### AVAILABLE DATA:
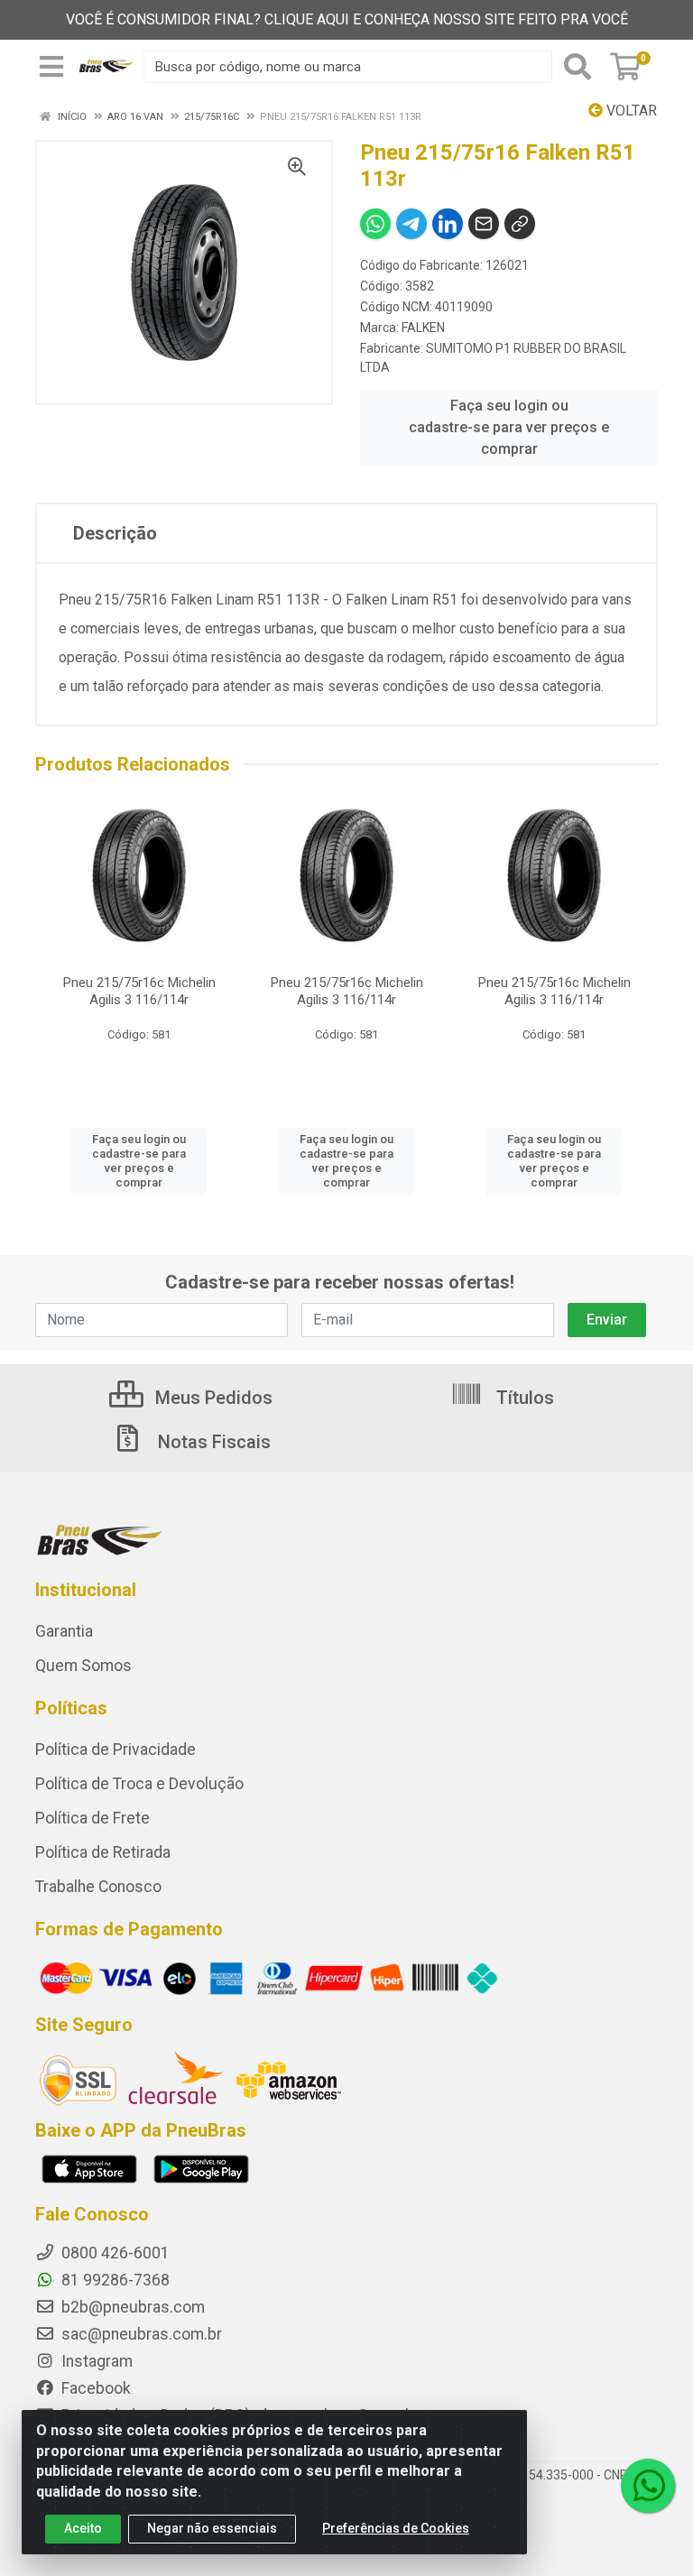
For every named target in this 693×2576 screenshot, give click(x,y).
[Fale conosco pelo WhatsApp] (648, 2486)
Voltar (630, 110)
---
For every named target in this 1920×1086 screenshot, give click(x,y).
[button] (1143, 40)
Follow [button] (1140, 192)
* * *
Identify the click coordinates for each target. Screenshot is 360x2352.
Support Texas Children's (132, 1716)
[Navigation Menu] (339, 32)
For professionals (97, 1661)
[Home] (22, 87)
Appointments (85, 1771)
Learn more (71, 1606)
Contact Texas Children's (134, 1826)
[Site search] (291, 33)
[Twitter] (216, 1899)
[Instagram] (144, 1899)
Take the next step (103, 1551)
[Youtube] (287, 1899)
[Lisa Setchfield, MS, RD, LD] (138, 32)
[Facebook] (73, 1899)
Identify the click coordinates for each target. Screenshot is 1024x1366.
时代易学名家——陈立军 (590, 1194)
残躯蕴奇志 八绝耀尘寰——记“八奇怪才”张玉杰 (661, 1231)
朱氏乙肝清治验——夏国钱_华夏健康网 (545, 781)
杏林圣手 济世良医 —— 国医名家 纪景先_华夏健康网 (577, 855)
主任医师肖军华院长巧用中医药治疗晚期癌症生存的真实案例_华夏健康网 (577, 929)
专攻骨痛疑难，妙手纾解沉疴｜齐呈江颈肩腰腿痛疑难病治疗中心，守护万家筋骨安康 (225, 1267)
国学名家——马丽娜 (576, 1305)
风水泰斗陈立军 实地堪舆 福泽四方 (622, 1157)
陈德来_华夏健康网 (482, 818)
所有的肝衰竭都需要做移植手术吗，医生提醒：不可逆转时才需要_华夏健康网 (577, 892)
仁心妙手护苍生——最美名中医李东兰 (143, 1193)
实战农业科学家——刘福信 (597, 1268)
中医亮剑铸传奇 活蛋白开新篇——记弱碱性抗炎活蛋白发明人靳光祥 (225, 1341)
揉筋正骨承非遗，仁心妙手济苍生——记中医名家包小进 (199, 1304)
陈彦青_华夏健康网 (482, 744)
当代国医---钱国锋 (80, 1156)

### WHAT YOU ARE ASKED TO DO:
Take the stretch of lines above from the one containing "Contact Texas Children's (134, 1826)" through the one containing "朱氏乙肝清治验——夏国钱_华夏健康网 (545, 781)" and repeat it exactly, adding no other line.

### TASK RESPONSE:
Contact Texas Children's (134, 1826)
[Site search] (291, 33)
[Twitter] (216, 1899)
[Instagram] (144, 1899)
Take the next step (103, 1551)
[Youtube] (287, 1899)
[Lisa Setchfield, MS, RD, LD] (138, 32)
[Facebook] (73, 1899)
Identify the click coordinates for each target. Screenshot is 1024x1366.
时代易学名家——陈立军 (590, 1194)
残躯蕴奇志 八绝耀尘寰——记“八奇怪才”张玉杰 (661, 1231)
朱氏乙肝清治验——夏国钱_华夏健康网 (545, 781)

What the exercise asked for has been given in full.